## start Provided data
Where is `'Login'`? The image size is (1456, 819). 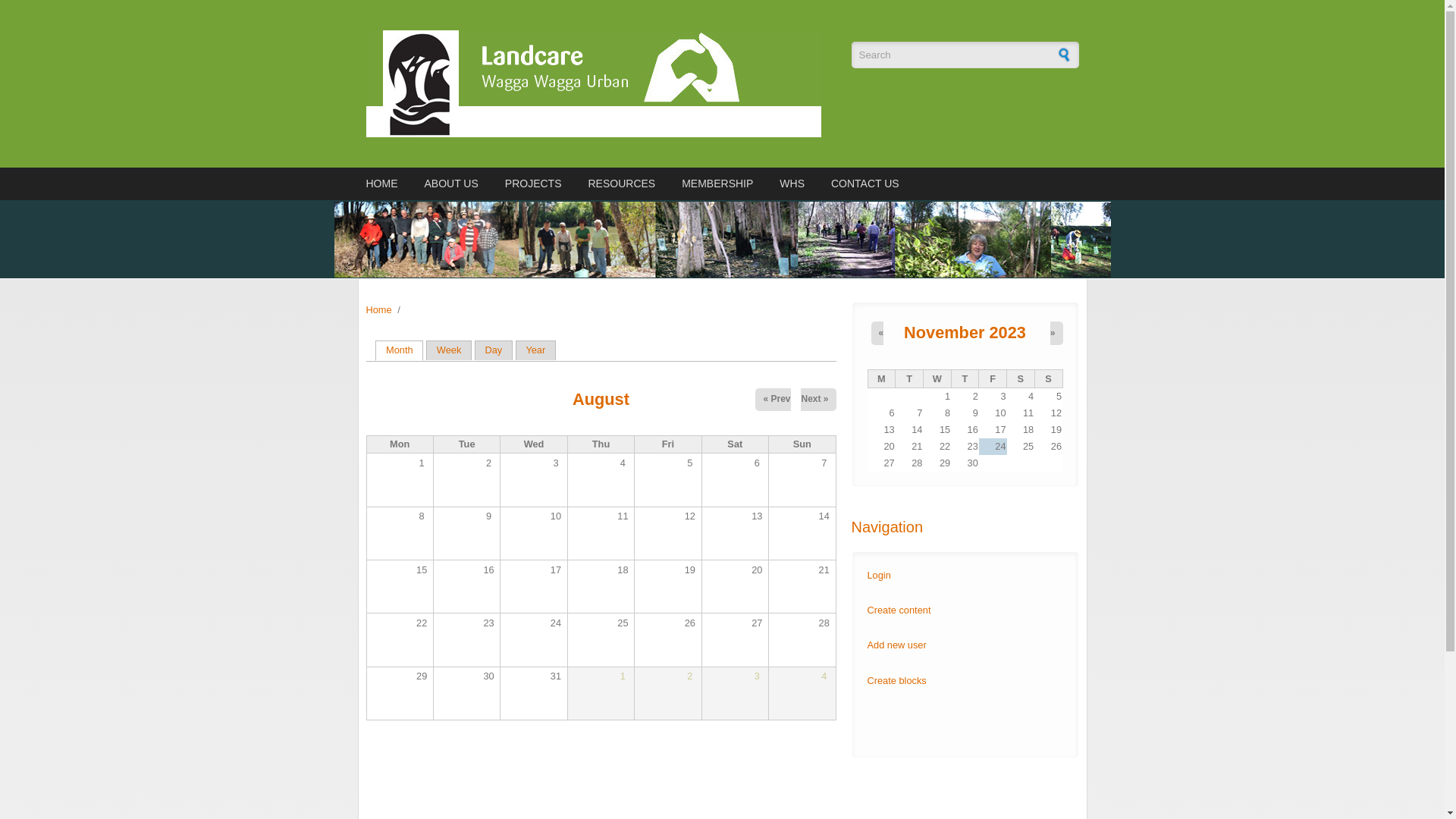
'Login' is located at coordinates (879, 575).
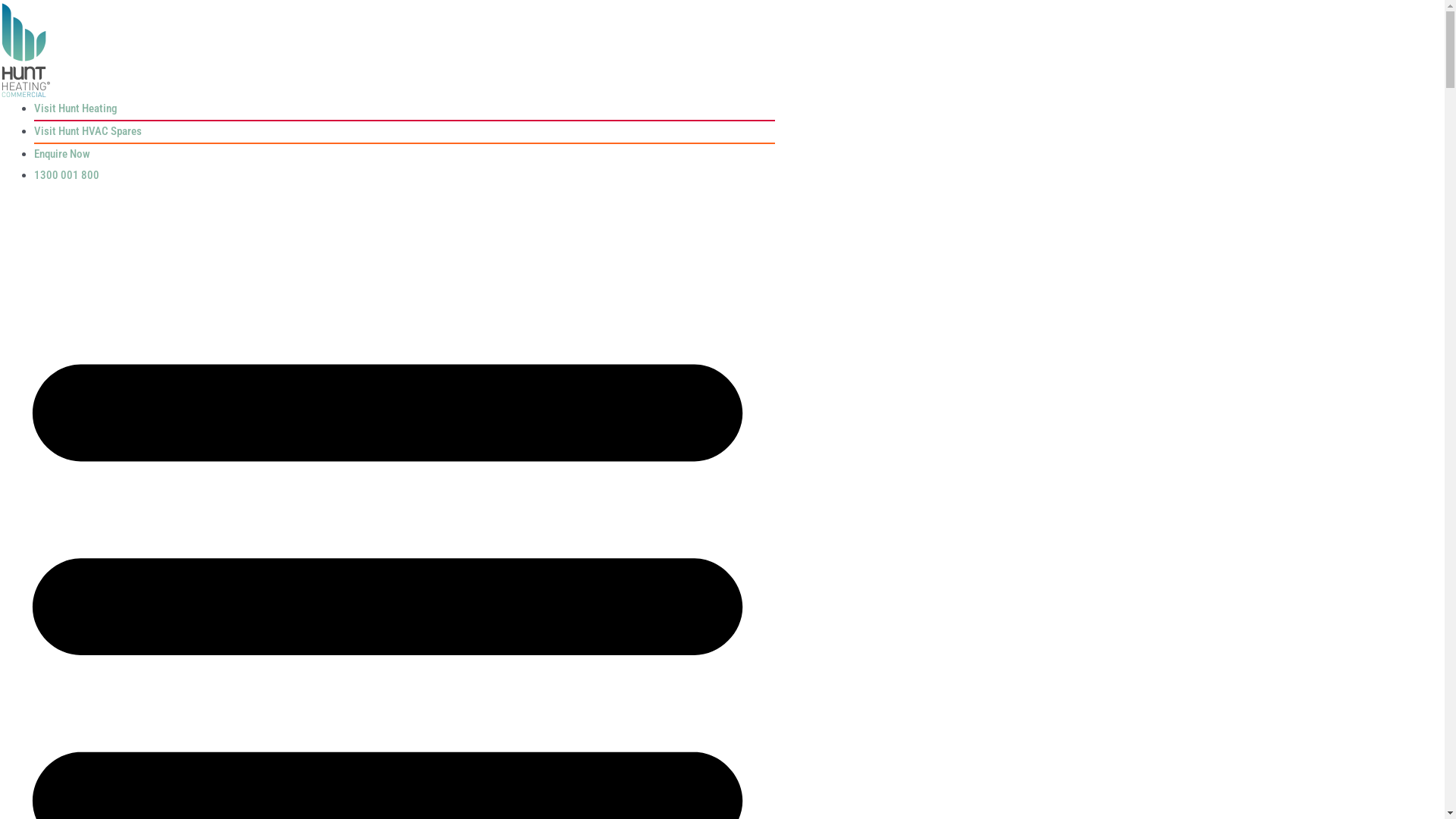 This screenshot has height=819, width=1456. What do you see at coordinates (74, 107) in the screenshot?
I see `'Visit Hunt Heating'` at bounding box center [74, 107].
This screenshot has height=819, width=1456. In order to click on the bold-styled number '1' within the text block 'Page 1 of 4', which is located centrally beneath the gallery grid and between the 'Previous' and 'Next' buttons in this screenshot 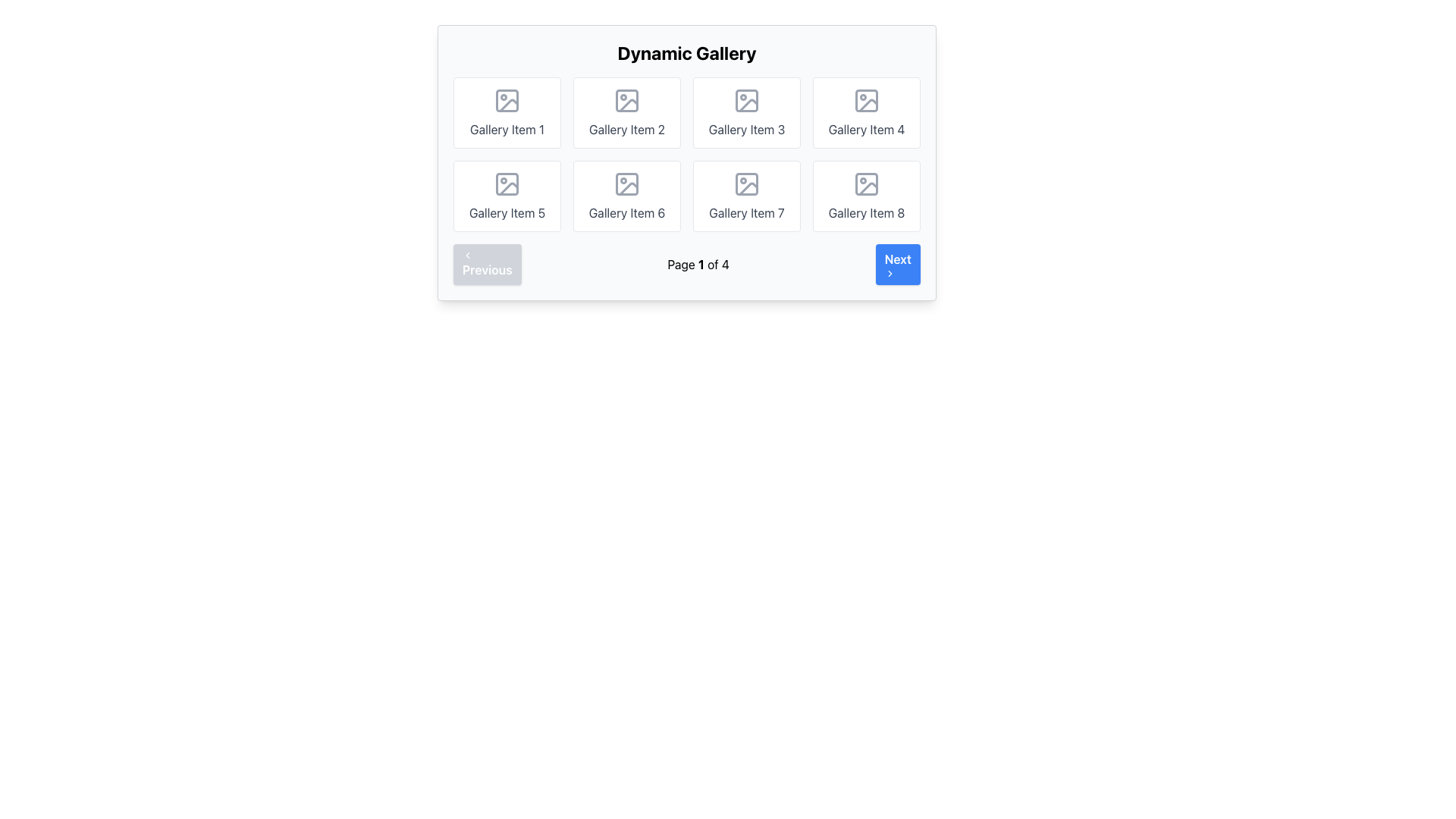, I will do `click(700, 263)`.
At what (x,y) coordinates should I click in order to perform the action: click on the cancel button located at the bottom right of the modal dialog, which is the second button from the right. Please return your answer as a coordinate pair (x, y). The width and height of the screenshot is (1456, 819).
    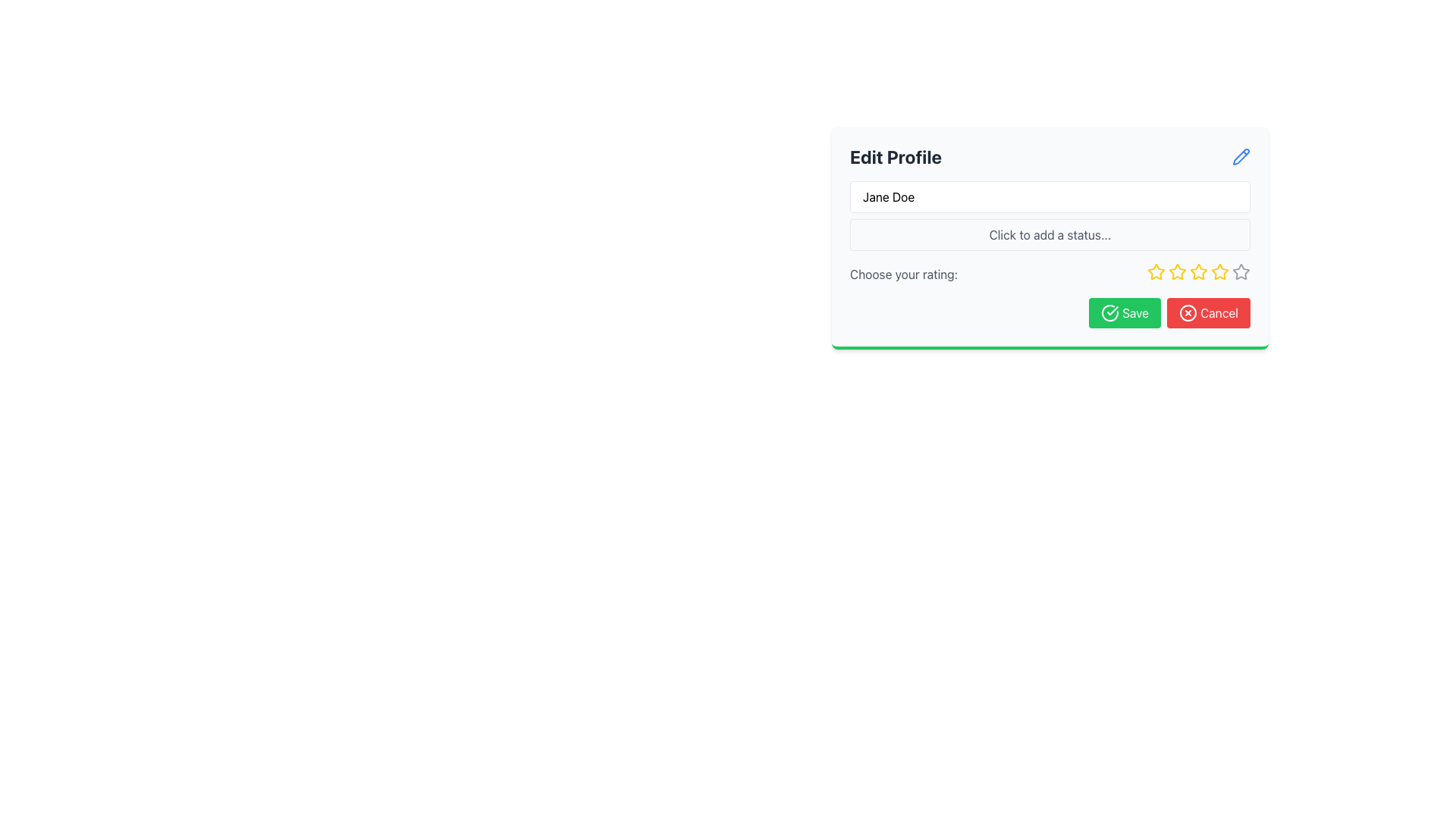
    Looking at the image, I should click on (1207, 312).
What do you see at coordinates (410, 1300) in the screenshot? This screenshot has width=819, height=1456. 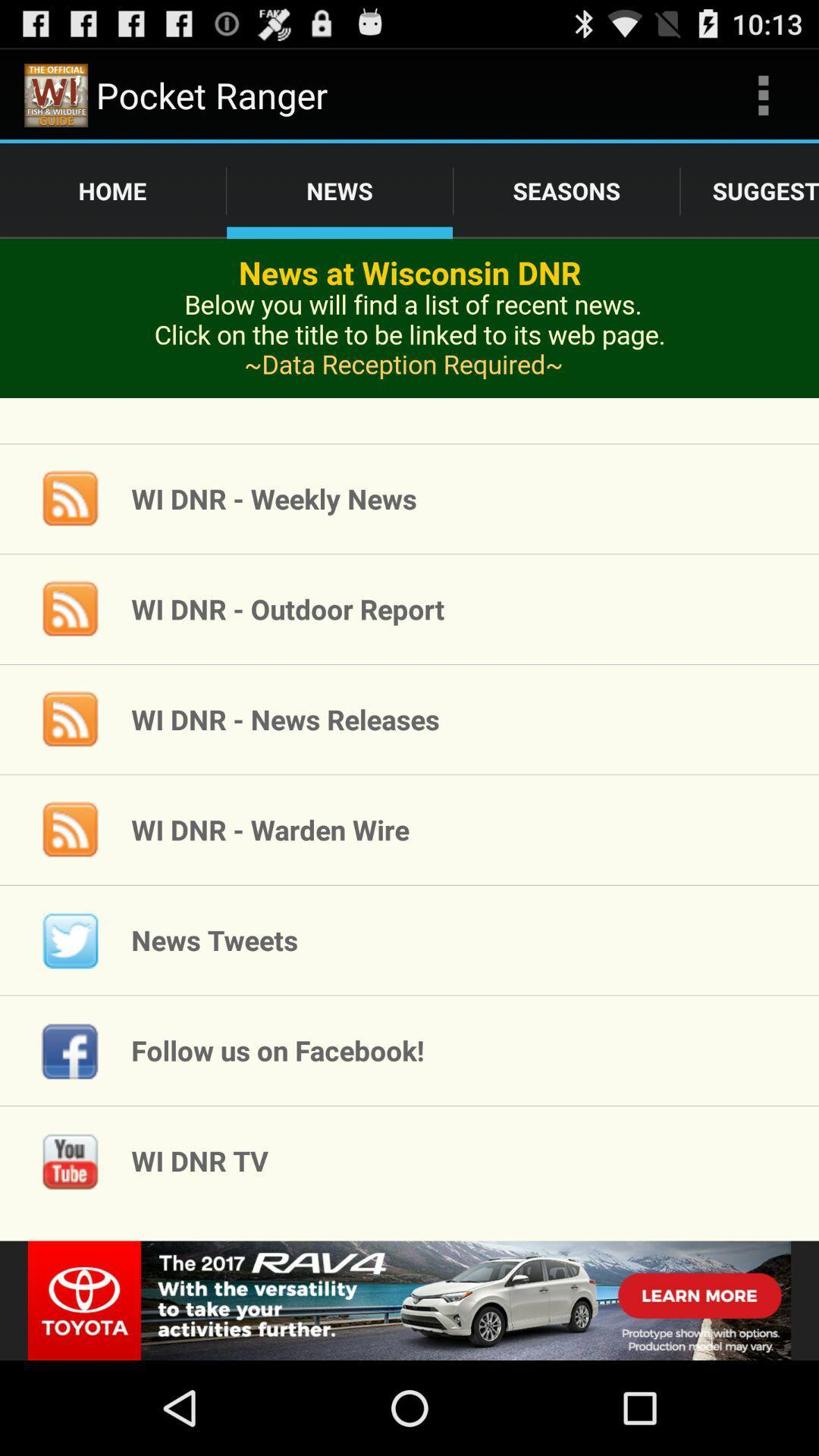 I see `the option` at bounding box center [410, 1300].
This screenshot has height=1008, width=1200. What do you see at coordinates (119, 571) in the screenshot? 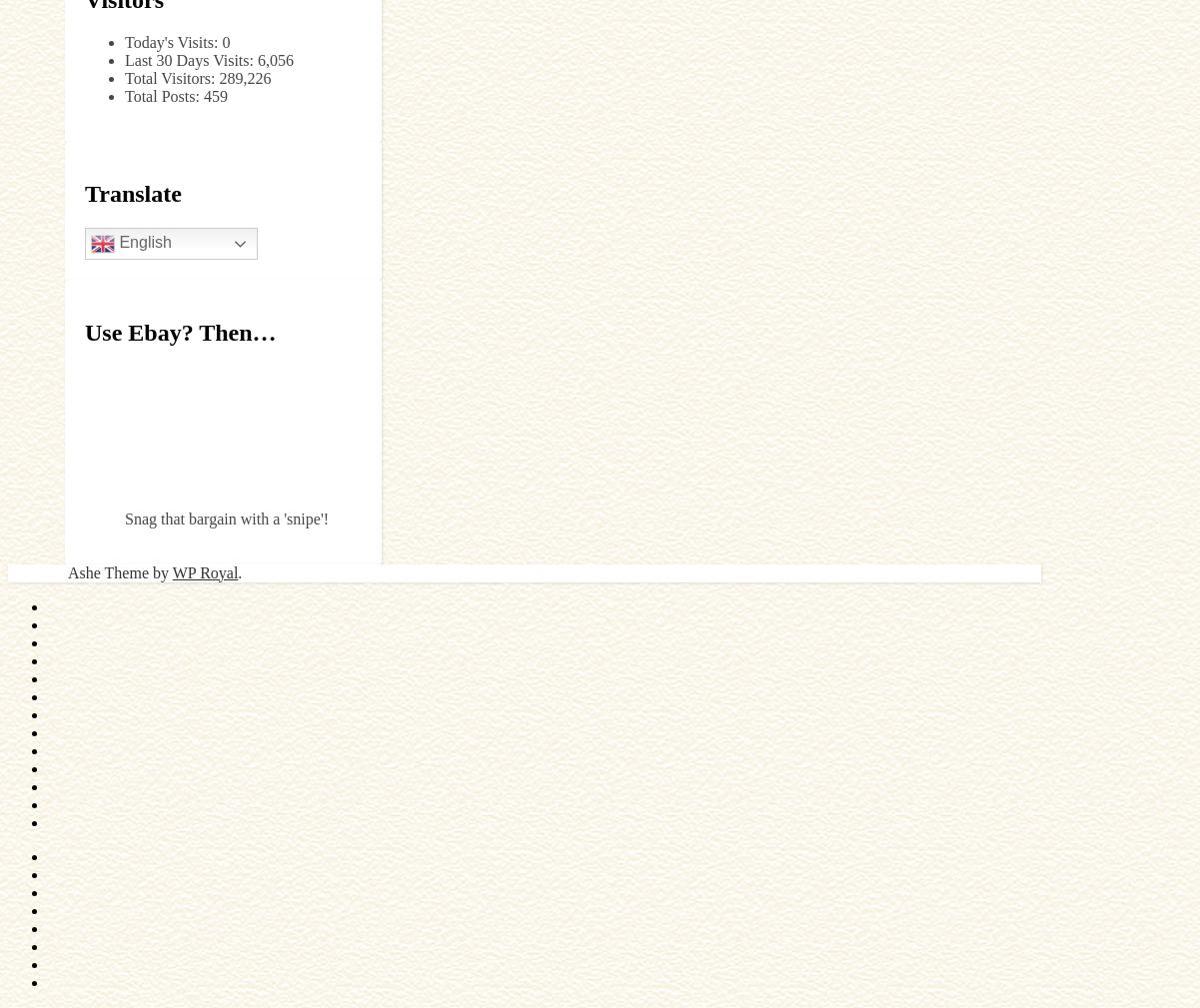
I see `'Ashe Theme by'` at bounding box center [119, 571].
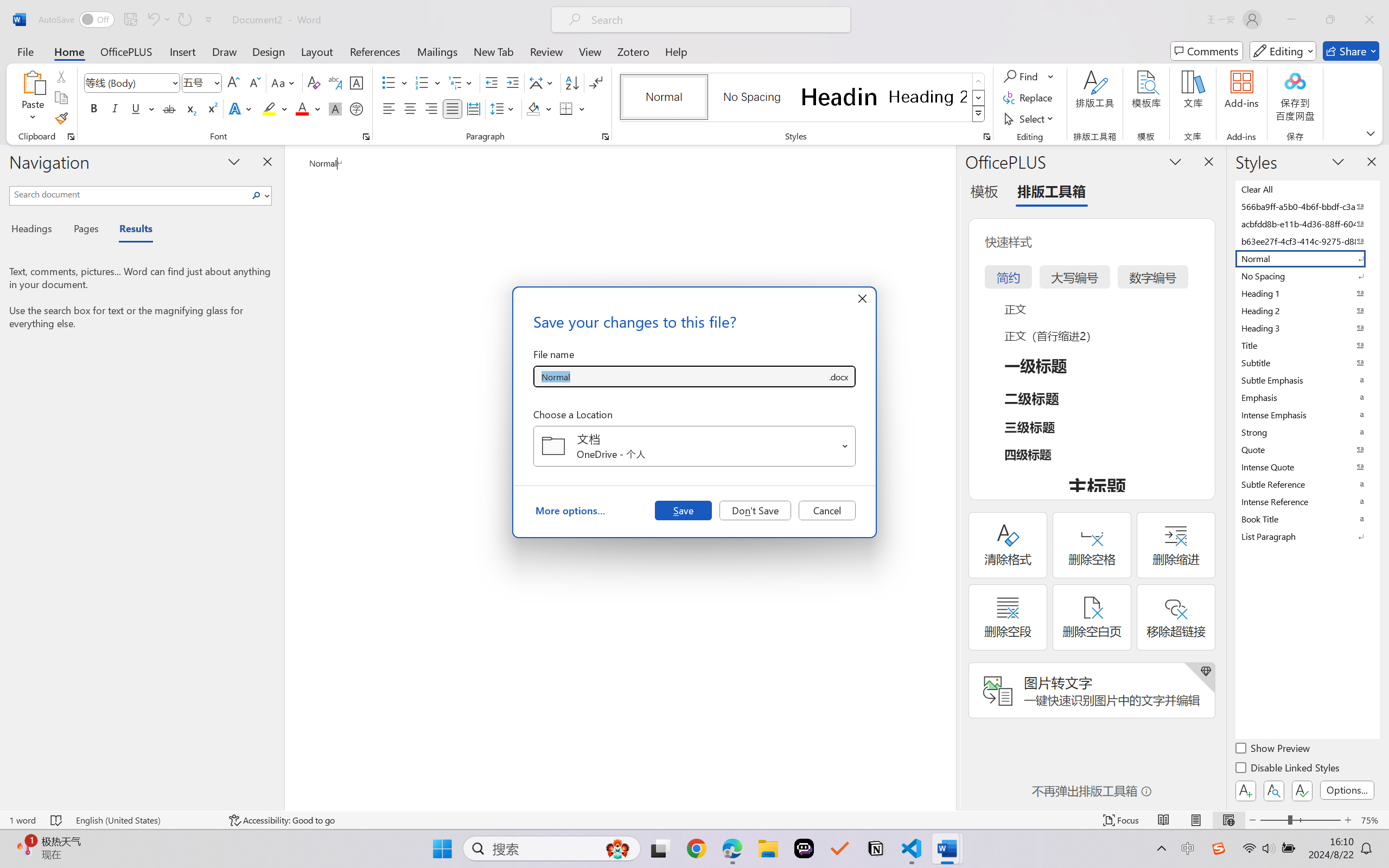 The height and width of the screenshot is (868, 1389). I want to click on 'Emphasis', so click(1306, 397).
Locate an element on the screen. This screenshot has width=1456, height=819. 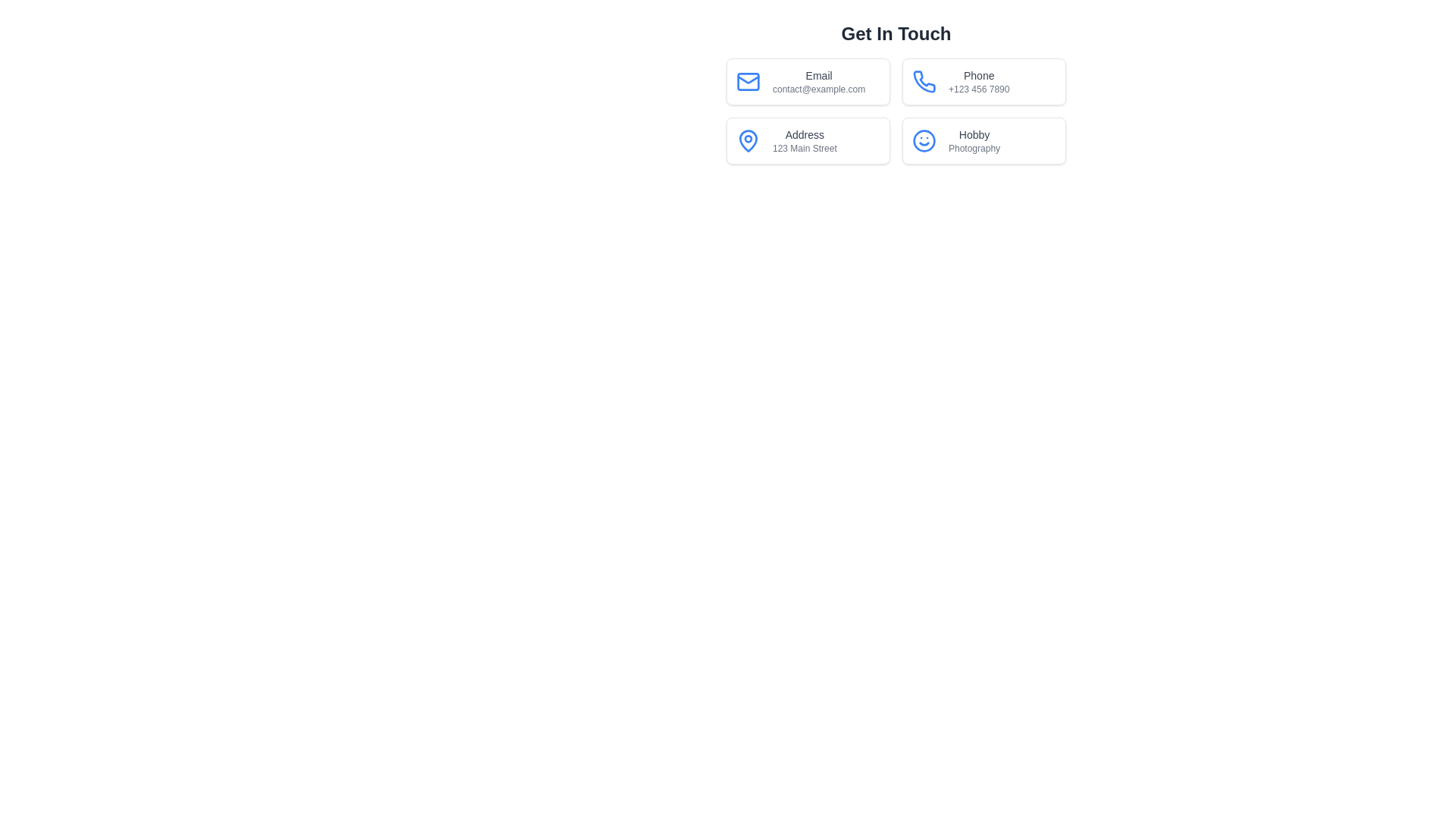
## end Provided data
● Exercise instructions
Copy everything in the listing from the line containing "This screenshot has height=1008, width=1200." down to the end of the listing, with both ends included. Leave the pictures out of your copy.

● Expected output
This screenshot has height=1008, width=1200. What do you see at coordinates (119, 571) in the screenshot? 
I see `'Ashe Theme by'` at bounding box center [119, 571].
 The height and width of the screenshot is (868, 1389). I want to click on 'Emphasis', so click(1306, 397).
Locate an element on the screen. This screenshot has width=1456, height=819. 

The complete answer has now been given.